Proof for the univariate regression case (click to expand)

This can be formally shown if we use the formula for the regression coefficients. Let us consider the case where we have only two groups, and thus

$$Y_i = \alpha_0 + \alpha_1 I_2 + \epsilon_i$$

We have closed formulas for the regression coefficients, namely if $p$ is the percentage of units in group 2, then

$$\alpha_1 = \frac{Cov(I_2, Y_i)}{Var(I_2)} = \frac{p(\mu_{group_2} - \mu)}{p(1-p)} = \mu_{group_2} - \mu_{group_1}$$ $$\alpha_0 = E[Y_i] - \alpha_1 E[I_2] = \mu - p (\mu_{group_2} - \mu_{group_1}) = \mu_{group_1}$$

Proof for the multivariate regression case (click to expand)

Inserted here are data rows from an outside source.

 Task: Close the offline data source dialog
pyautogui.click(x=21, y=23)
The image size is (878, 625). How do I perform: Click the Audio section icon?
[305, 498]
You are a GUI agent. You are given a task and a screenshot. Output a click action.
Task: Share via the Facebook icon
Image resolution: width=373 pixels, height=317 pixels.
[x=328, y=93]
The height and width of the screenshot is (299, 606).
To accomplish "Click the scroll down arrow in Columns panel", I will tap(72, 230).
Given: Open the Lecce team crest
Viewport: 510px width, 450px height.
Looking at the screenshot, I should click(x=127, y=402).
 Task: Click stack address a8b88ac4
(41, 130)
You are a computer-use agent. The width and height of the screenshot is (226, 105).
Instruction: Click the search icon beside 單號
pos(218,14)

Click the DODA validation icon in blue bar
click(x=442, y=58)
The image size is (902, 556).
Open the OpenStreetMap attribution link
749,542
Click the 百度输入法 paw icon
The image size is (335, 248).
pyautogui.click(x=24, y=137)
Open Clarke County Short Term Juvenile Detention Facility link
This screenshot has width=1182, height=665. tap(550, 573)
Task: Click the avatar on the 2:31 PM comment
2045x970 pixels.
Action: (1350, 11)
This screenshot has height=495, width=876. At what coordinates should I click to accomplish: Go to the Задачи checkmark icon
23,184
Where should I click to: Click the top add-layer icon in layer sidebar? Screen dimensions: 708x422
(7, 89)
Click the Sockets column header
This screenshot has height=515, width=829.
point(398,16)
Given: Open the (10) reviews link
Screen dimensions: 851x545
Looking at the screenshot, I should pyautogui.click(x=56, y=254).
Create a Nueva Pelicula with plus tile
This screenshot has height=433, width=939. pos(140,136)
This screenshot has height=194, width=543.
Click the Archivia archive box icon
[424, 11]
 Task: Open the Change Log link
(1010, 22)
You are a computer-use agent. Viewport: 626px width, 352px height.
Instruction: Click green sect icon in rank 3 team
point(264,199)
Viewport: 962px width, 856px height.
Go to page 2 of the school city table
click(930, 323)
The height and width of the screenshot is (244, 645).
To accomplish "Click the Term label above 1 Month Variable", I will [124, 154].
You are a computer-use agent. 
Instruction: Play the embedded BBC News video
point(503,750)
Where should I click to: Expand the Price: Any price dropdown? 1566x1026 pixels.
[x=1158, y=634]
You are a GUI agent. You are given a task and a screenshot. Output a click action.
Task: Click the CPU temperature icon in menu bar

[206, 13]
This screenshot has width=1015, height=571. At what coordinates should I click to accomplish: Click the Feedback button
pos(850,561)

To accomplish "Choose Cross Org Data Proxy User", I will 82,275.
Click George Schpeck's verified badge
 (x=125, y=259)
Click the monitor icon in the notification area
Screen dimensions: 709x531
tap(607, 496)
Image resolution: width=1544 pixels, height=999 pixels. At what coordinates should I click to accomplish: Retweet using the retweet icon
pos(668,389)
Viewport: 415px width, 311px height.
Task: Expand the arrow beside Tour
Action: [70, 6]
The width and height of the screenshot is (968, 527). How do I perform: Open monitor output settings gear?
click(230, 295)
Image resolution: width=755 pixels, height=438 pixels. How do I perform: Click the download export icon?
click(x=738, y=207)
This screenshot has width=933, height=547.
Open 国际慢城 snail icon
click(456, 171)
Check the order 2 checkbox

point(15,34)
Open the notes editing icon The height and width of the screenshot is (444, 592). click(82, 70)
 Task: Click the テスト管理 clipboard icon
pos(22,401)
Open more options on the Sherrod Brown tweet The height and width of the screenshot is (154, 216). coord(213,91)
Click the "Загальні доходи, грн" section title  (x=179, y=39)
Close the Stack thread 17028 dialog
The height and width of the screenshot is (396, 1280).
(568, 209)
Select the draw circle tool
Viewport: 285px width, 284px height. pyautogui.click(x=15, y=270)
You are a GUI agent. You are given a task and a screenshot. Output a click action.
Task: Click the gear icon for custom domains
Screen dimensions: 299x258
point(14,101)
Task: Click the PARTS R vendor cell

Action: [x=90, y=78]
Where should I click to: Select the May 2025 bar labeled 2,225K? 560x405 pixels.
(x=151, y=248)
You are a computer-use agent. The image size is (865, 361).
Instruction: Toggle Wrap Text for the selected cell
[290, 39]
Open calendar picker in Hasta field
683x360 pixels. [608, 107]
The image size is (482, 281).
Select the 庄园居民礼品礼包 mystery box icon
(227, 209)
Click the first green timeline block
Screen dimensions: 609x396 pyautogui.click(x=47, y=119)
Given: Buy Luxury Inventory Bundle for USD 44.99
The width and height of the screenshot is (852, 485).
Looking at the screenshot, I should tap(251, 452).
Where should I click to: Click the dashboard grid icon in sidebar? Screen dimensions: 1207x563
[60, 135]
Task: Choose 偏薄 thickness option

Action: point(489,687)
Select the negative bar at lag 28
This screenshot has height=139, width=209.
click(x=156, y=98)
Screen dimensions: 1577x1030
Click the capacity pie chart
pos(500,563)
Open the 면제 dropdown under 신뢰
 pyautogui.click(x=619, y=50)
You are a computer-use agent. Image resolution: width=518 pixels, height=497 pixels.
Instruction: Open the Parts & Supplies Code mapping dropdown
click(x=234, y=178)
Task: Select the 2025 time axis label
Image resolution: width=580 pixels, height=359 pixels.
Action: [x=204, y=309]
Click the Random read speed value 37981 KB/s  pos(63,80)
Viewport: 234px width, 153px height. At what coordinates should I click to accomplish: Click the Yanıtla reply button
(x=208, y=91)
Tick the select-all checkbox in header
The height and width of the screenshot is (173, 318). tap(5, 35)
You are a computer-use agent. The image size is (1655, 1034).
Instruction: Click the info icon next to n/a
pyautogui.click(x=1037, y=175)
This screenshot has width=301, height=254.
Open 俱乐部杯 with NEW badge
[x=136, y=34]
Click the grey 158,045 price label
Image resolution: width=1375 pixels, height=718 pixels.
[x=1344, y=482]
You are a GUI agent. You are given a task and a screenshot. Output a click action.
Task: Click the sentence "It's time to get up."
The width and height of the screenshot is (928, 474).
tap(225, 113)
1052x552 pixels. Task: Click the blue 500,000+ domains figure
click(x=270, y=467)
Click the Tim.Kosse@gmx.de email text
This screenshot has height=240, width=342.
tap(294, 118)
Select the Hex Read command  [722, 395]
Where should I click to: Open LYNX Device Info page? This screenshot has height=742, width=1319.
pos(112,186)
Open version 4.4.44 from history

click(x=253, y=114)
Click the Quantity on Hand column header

For multivariate linear model ($Y_i = \alpha_0 + \alpha_1 I_2 + \alpha_2 I_3 + \epsilon_i$), things are a bit trickier, we can use Frisch-Waugh-Lovell Therem to show that:

Any predictor’s regression coefficient in a multivariate model is equivalent to the regression coefficient estimated from a bivariate model in which the residualised outcome is regressed on the residualised component of the predictor

— Lovell, Michael C. 1963. “Seasonal Adjustment of Economic Time Series and Multiple Regression Analysis.” Journal of the American Statistical Association 58 (304): 993–1010.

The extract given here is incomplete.